Start of Dataset excerpts
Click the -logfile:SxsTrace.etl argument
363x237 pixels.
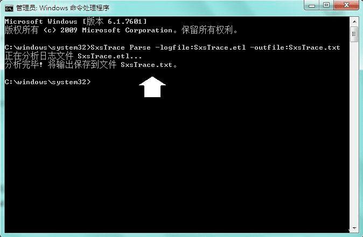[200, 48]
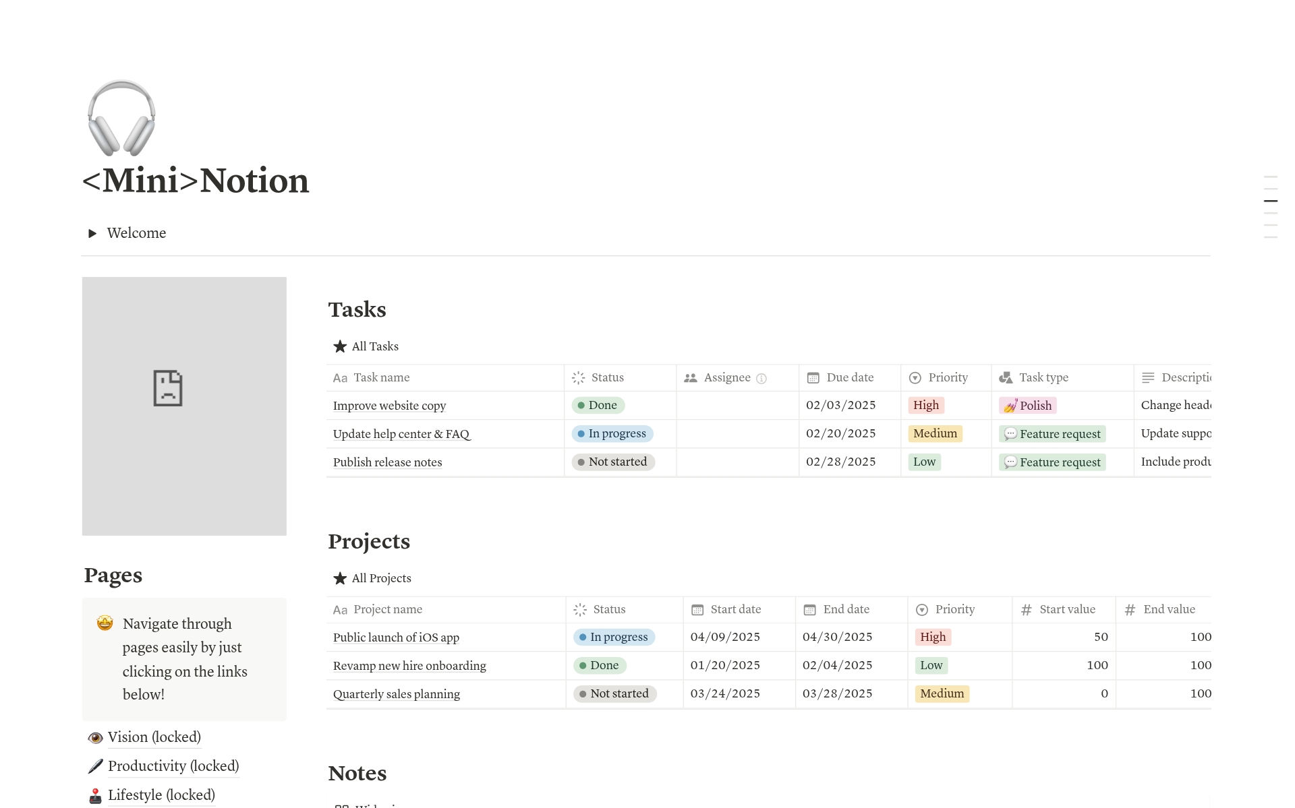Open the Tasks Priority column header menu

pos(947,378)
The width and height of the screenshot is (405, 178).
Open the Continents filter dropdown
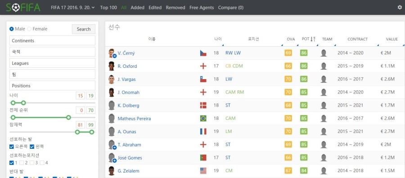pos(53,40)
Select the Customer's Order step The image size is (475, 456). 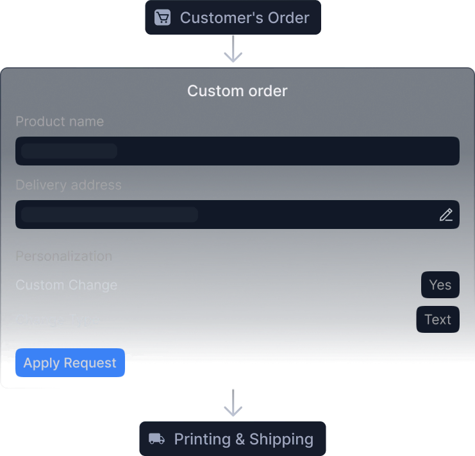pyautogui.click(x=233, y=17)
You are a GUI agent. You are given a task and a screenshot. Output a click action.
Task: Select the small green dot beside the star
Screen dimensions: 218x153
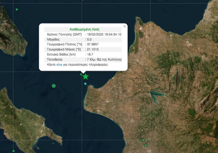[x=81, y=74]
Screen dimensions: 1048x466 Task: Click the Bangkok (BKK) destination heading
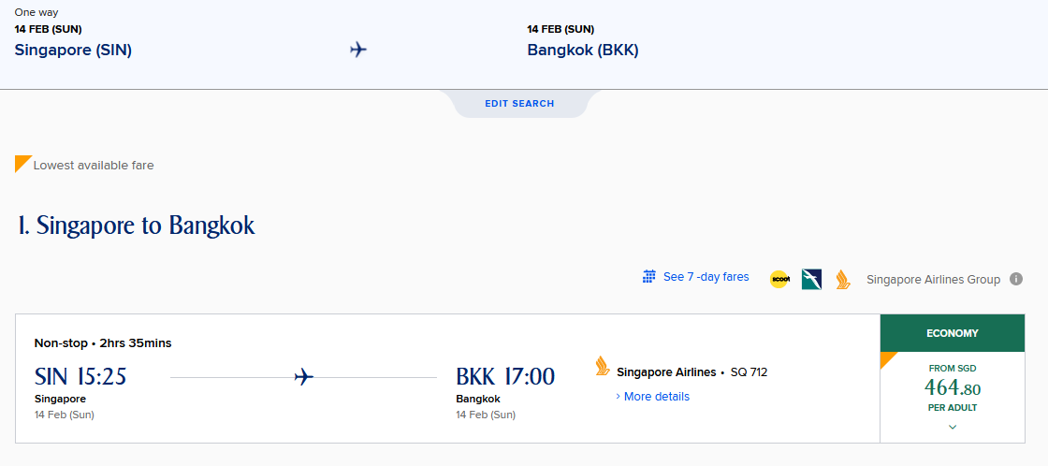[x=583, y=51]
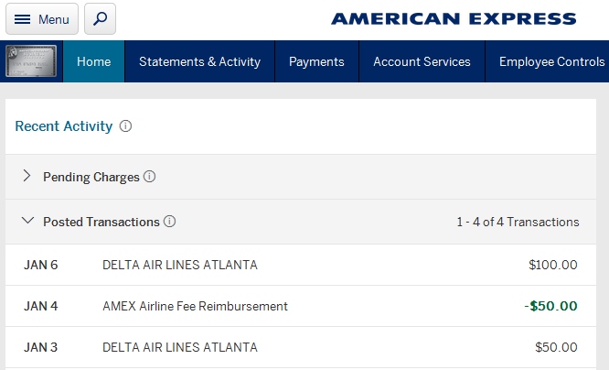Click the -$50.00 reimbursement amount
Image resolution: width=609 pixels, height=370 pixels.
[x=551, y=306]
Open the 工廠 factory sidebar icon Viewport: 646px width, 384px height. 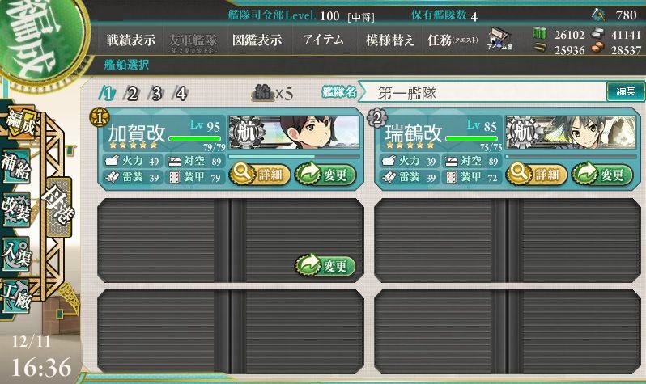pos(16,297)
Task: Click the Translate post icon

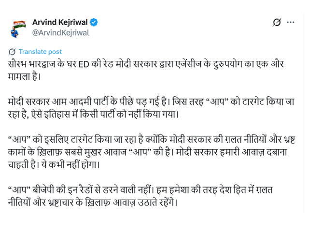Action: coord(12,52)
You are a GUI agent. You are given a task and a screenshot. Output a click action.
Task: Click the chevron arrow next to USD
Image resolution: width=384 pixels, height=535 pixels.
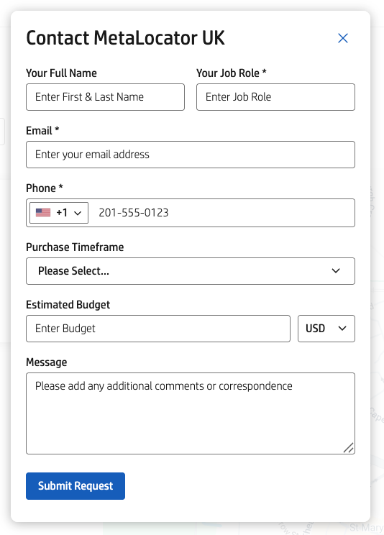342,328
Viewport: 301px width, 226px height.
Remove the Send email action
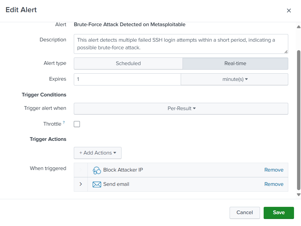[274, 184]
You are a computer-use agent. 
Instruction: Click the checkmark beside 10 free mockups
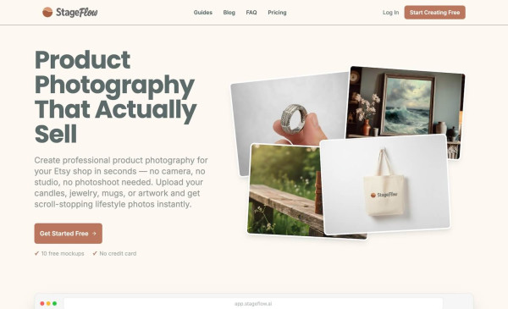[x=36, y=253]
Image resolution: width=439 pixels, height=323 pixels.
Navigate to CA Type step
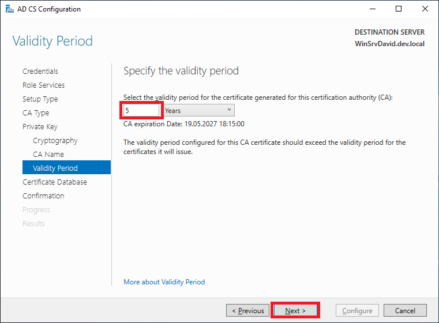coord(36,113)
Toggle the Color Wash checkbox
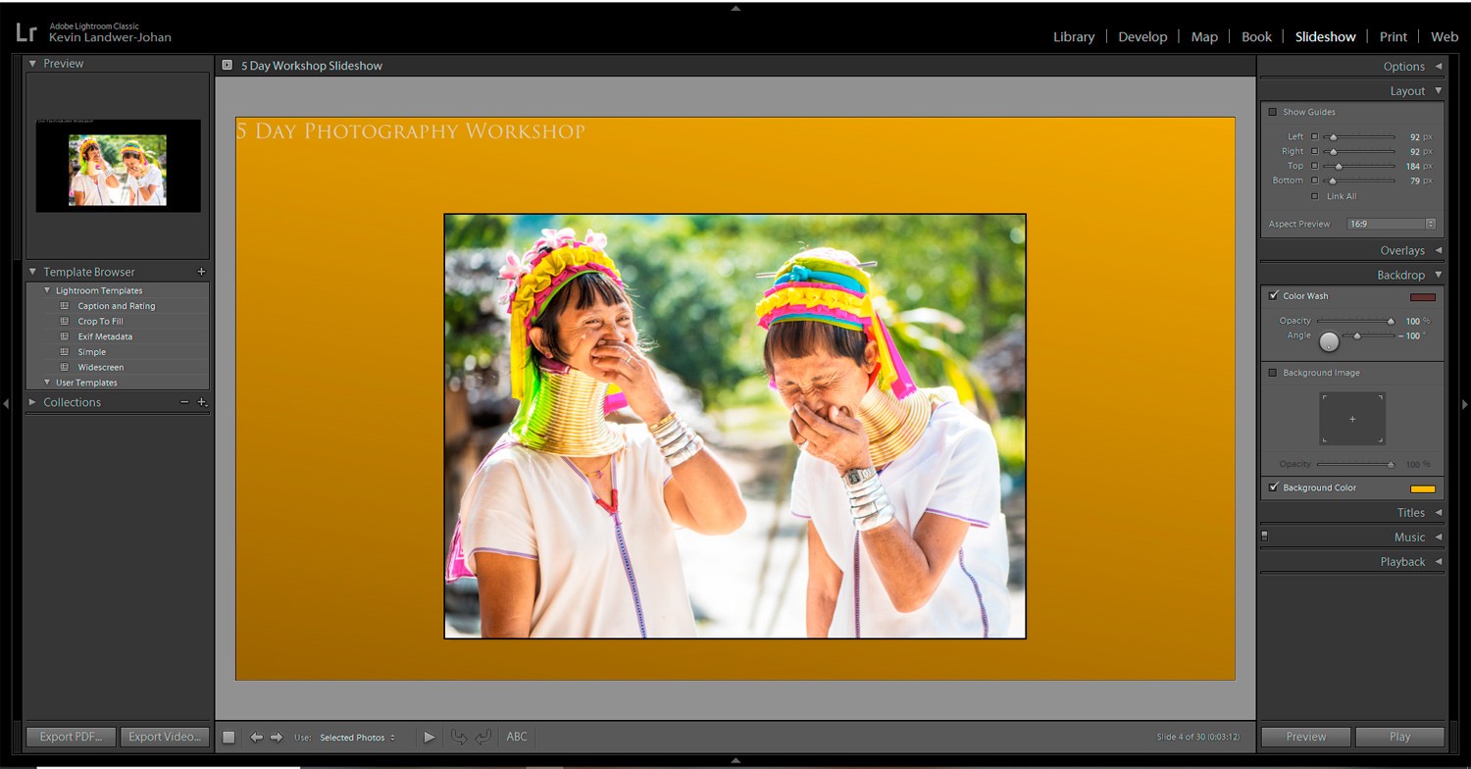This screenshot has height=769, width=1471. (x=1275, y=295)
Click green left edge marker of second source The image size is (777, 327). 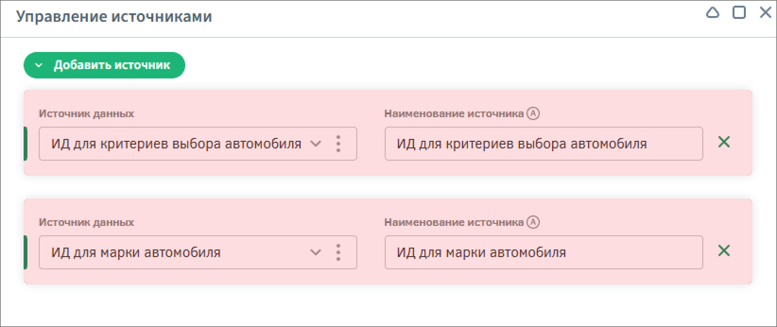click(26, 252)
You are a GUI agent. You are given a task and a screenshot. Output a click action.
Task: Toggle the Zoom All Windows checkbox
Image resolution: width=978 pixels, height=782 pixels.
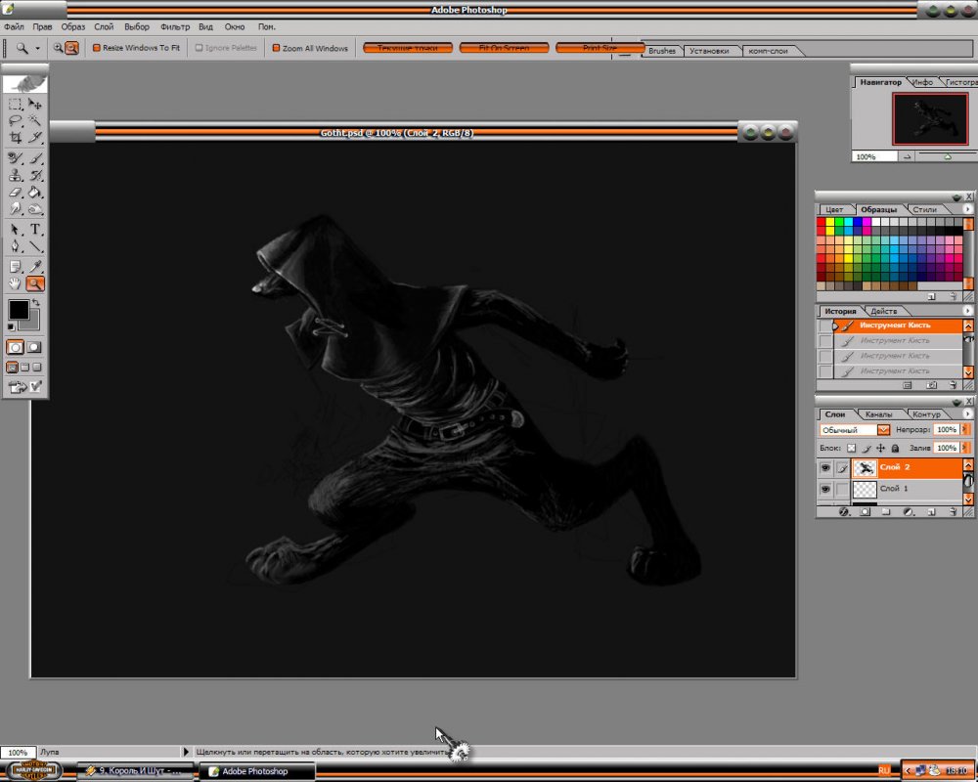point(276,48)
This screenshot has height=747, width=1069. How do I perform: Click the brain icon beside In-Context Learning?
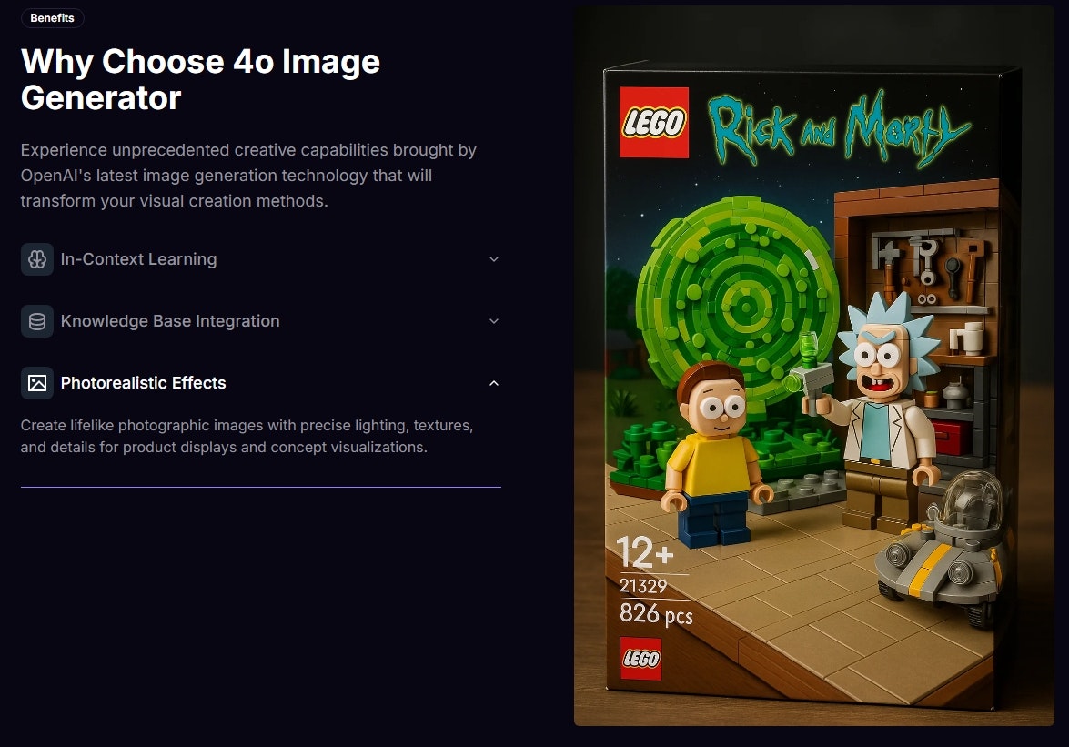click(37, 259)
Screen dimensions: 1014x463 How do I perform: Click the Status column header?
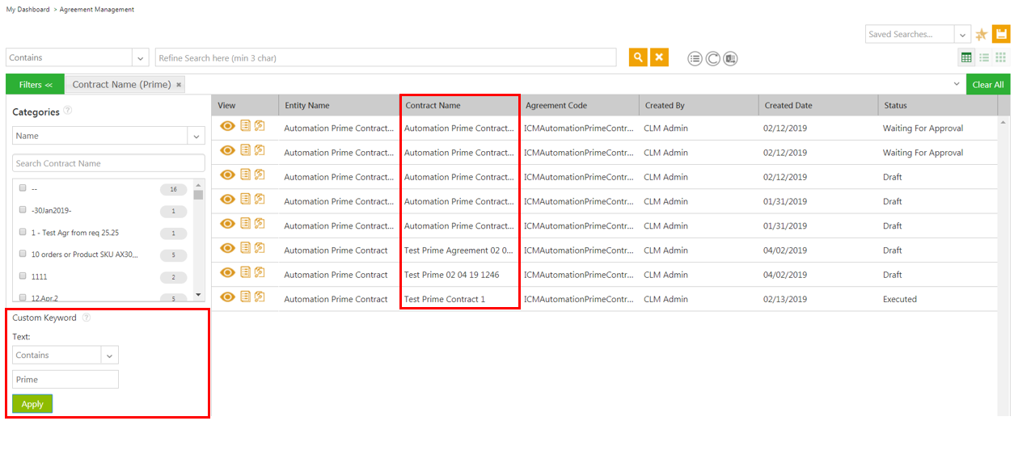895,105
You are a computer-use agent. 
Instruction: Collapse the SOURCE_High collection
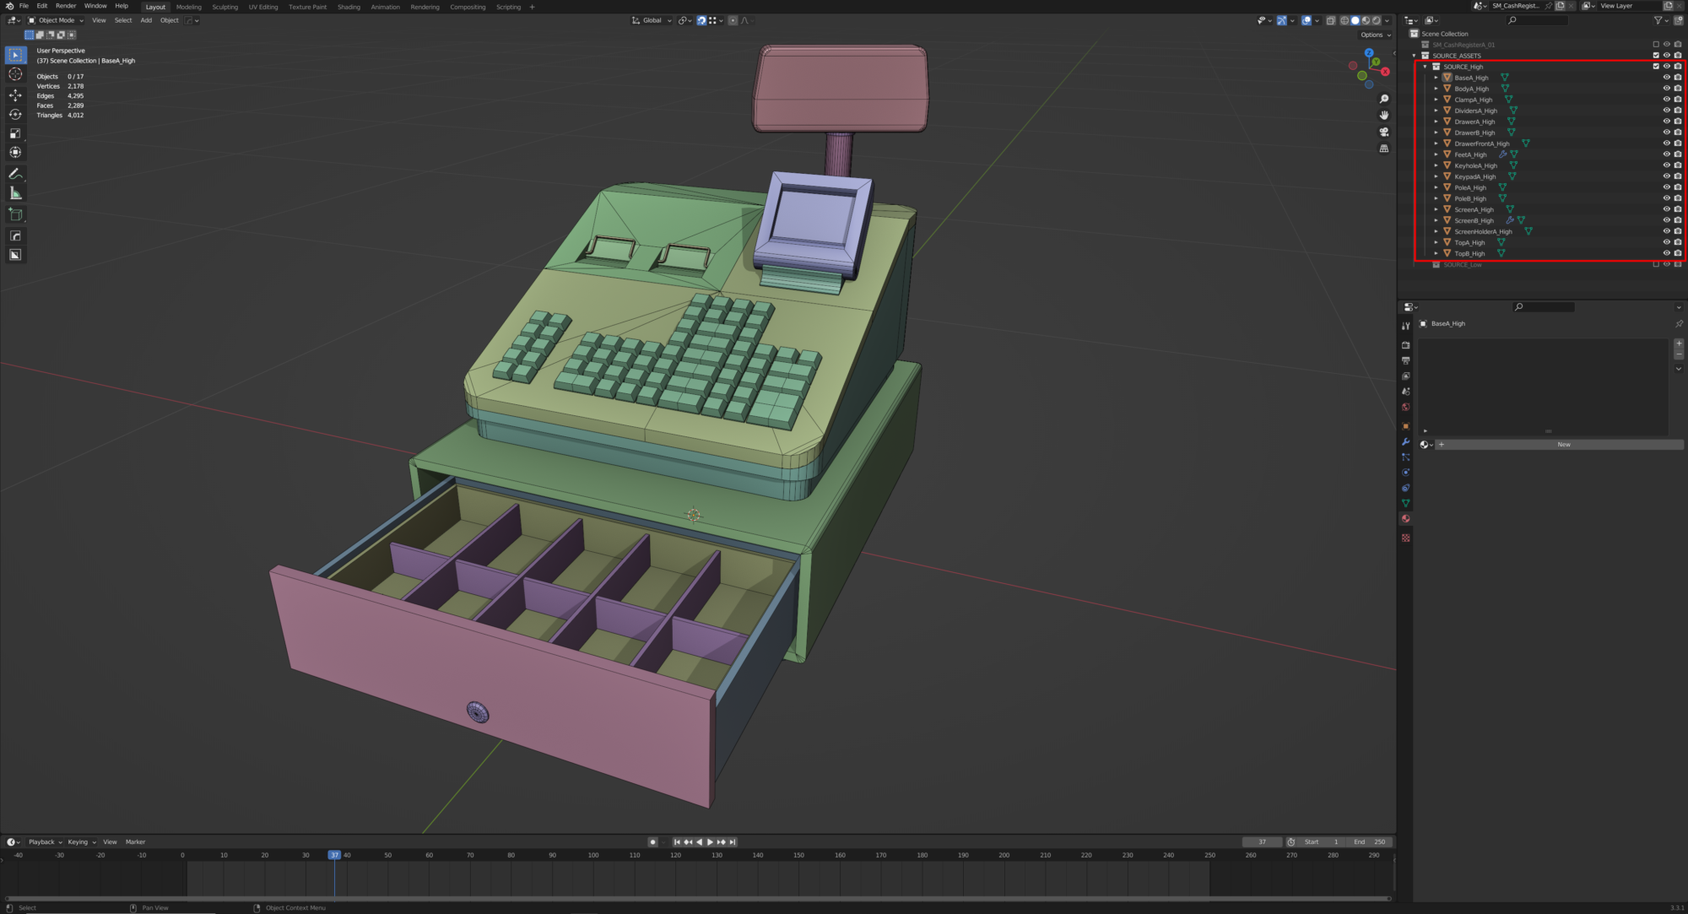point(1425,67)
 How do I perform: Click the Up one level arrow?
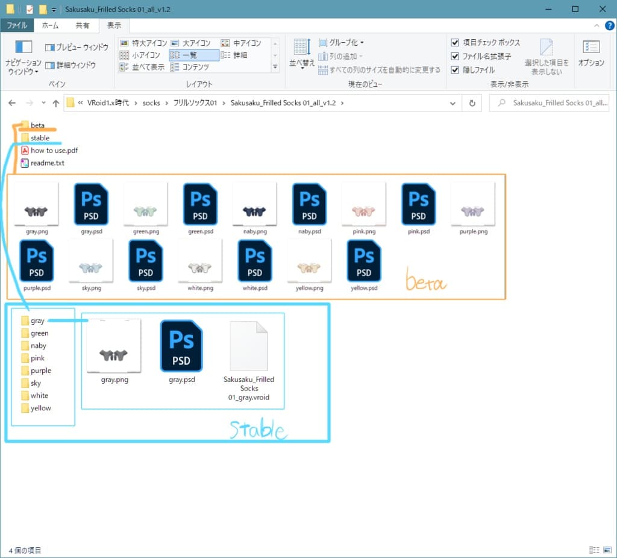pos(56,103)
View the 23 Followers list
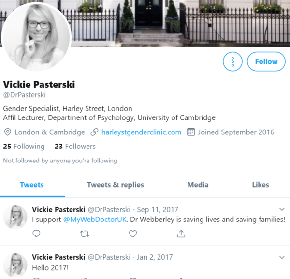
End of Dataset excerpts
Task statement -> Gather each line of the rows above that contains the string "resolution", and list those lines in their original order.

Answer to the problem ->
Image resolution: width=609 pixels, height=370 pixels.
Image resolution: width=384 pixels, height=535 pixels.
Image resolution: width=439 pixels, height=323 pixels.
Image resolution: width=978 pixels, height=782 pixels.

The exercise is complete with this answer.